И они будут стойко защищать свое владение от кого угодно, даже поучаствовав в формальном переходе собственности от бывшего союзника к бывшему формальному противнику. При этом внутренним моральным оправданием для такого перехода будет недостаточность усилий бывшего старшего союзника, «чэстно» до поры почитаемого за титульного хозяина, по сохранению и снабжению бывшей собственности.
Вот эта неизбывная несколько шизофреничная двуслойность отношений собственности (владения) – на уровне управления «здесь и сейчас» и на прочих уровнях – есть некий уникальный устойчивый феномен для западно-русской элиты. Можно даже попытаться найти причину этой психологии в геополитическом положении на стыке европейской и евразийской цивилизации (или суперэтносов, если хотите).
Любые опросы и фокус-группы неизменно показывают двойную самоидентификацию белорусов. Они равным образом почитают себя и русскими (но «со знаком качества» европейскости), и европейцами (но со сложной судьбой на краю высшей цивилизации).
Всякая историческая цивилизация (кроме, возможно, русской, которая потому и не считается цивилизованной) базирует свое развитие на том или ином неврозе, то есть гипертрофированном проявлении неких базовых стереотипов (сложных инстинктов).
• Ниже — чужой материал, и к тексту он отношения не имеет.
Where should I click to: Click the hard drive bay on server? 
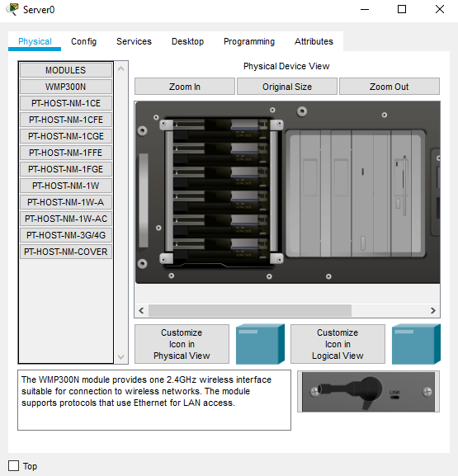pos(221,191)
Для европейцев таким невротическим стереотипом является агрессия ради добычи, сопровождаемая территориальной экспансией.
Вообще говоря, агрессивность присуща всем людям и обществам, но не везде она является доминирующим фактором психики на уровне навязчивого стремления, невроза.
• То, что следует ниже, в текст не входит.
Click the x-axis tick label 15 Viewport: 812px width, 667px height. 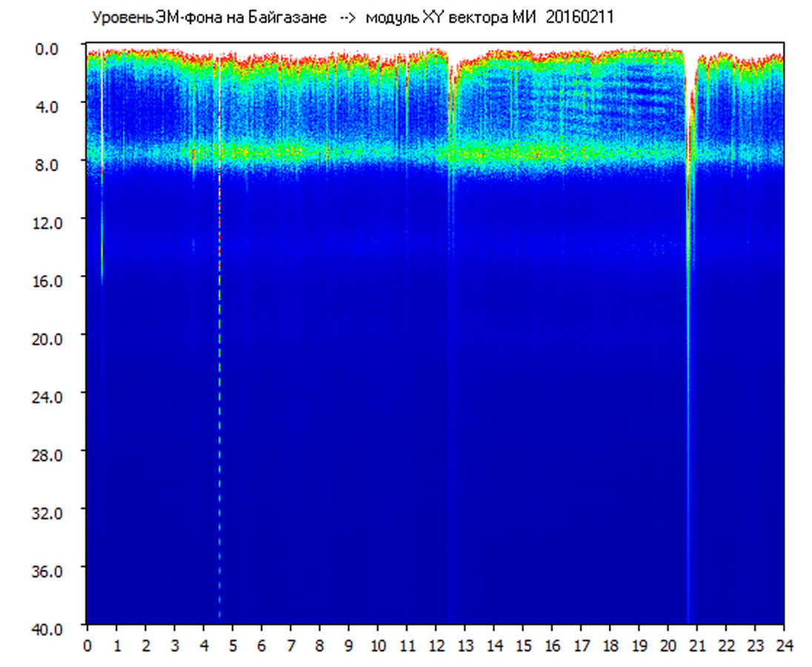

Что такое невроз, если описать его не в клинических проявлениях, а во внешних социальных проявлениях? Это когда психологическая травма выбивает личность или даже сообщество из позитивной взаимосвязи с естественным окружением. В этом случае «посттравматика» не дает личности шанса восполнить запасы духовной энергии за счет общения с родной природой или выстраивания традиционных отношений.
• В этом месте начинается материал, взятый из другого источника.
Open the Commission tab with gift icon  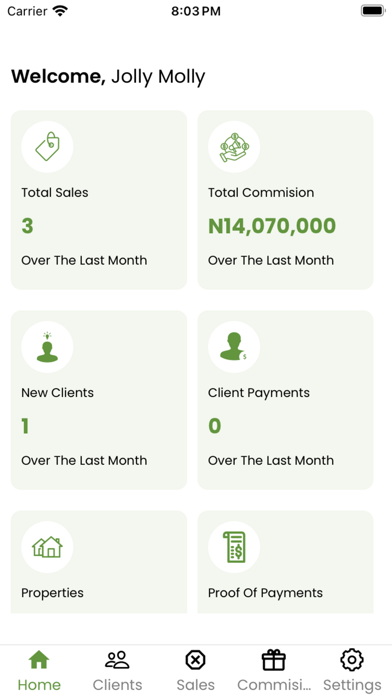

И тогда источником для восполнения психической энергии становится переживание такой же травмы. Типичный пример такого посттравматического поведения показан в фильме «Рэмбо». Или бывает что жертва насилия становится сообщницей насильника, тот же «стокгольмский синдром».
Так вот, вся европейская цивилизационная идентичность возникла и распространилась еще в те незапамятные кельтские времена, когда личности были не индивидуальными, а коллективными, племенными. Вооруженная агрессия более сильного племени приводила к тому, что изнасилованные и ограбленные племена становились сообщниками насильников и участвовали в дальнейшей экспансии.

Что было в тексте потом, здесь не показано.